* _Exercise requirements_:
Whenever "computer" appears in a line, please copy that line from the data.

[Stored data]
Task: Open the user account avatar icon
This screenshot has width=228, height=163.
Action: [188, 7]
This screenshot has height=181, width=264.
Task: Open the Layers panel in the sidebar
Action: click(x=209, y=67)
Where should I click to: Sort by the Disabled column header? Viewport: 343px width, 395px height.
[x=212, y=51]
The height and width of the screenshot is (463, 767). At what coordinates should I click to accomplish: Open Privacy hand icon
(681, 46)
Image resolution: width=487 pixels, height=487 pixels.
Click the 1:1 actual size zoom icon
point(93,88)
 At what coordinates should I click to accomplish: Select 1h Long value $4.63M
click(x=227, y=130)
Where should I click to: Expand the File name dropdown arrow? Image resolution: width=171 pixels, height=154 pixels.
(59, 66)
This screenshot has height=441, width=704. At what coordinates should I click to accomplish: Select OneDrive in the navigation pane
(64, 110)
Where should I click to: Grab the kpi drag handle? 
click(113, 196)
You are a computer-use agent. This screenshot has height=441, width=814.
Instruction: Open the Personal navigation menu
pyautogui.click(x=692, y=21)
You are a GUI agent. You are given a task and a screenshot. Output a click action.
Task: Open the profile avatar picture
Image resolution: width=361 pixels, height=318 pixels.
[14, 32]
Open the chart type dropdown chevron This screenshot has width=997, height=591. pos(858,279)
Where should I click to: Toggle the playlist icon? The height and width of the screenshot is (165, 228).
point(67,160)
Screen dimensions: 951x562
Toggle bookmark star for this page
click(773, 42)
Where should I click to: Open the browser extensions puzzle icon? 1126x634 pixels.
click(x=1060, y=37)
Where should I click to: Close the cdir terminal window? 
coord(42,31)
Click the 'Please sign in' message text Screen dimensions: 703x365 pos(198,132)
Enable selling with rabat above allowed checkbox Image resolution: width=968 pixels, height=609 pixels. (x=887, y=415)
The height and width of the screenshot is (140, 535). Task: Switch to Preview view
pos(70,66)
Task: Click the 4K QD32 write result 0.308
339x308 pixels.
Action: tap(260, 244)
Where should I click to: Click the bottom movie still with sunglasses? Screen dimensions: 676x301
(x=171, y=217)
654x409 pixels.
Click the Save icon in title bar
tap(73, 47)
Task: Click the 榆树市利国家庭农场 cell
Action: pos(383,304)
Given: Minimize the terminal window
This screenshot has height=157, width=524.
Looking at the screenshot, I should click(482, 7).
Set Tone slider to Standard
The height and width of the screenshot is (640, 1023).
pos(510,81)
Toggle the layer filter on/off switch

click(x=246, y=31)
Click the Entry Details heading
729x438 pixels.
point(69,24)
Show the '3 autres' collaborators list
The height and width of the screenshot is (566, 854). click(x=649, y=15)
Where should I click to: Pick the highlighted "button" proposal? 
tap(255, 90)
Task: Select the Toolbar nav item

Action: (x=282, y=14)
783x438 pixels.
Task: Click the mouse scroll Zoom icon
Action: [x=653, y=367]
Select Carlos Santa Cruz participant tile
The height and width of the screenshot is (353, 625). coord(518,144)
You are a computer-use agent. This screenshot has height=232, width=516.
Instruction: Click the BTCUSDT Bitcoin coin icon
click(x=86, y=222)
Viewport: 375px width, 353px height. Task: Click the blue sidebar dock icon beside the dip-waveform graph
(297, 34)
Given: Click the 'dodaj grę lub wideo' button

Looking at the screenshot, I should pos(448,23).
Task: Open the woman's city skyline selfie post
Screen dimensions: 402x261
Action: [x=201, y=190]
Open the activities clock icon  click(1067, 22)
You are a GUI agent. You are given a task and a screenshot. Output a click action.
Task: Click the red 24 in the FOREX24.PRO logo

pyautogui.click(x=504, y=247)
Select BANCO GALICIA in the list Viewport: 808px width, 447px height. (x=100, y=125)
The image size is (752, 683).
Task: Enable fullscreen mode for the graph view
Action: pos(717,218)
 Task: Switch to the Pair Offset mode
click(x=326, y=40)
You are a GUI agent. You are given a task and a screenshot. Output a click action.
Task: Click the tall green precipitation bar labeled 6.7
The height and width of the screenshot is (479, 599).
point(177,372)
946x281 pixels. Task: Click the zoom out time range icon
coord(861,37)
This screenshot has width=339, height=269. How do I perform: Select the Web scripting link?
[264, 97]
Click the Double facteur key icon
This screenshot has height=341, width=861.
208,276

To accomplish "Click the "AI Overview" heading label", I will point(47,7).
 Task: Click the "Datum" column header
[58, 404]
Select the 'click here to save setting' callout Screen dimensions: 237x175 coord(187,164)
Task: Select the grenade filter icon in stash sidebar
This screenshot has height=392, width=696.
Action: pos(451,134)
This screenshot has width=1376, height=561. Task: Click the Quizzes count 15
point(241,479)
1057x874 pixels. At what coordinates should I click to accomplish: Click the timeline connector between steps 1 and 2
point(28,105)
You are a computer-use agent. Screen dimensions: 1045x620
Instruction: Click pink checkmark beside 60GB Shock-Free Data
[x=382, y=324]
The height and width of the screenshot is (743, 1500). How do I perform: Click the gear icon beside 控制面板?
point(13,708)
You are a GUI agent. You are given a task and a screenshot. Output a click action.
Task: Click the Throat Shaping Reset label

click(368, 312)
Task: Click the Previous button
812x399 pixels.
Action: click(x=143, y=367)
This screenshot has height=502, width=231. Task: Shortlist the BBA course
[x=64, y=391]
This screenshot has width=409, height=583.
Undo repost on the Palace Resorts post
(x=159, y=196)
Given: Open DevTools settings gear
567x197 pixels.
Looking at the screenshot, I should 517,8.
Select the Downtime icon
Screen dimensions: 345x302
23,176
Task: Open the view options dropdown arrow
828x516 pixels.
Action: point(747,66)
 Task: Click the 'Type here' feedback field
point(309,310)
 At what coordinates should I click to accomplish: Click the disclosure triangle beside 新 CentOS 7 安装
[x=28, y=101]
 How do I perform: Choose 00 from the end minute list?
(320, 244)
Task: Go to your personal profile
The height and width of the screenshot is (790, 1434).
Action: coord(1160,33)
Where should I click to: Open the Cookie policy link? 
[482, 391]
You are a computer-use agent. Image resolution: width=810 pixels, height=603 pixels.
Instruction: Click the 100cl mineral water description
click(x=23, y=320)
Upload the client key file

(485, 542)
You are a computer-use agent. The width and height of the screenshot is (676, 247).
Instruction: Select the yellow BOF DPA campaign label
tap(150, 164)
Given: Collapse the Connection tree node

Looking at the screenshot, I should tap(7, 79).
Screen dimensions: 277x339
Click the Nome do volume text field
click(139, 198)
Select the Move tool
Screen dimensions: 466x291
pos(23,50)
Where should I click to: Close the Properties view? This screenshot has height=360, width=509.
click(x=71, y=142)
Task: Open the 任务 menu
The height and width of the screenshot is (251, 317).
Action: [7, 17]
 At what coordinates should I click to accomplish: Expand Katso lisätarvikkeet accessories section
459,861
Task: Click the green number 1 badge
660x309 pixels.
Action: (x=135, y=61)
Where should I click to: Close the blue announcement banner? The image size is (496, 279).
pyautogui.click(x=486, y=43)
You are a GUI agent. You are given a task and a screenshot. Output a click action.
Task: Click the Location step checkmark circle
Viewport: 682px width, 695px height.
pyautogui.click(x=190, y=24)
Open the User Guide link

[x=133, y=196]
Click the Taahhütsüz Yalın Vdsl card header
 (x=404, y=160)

* _Exercise result_:
You are a computer-use agent. This screenshot has height=441, width=814.
You are a computer-use agent. This screenshot has height=232, width=516.
You are a computer-use agent. Screen dimensions: 1045x620
You are a computer-use agent. Image resolution: width=810 pixels, height=603 pixels.
You are a computer-use agent. The width and height of the screenshot is (676, 247).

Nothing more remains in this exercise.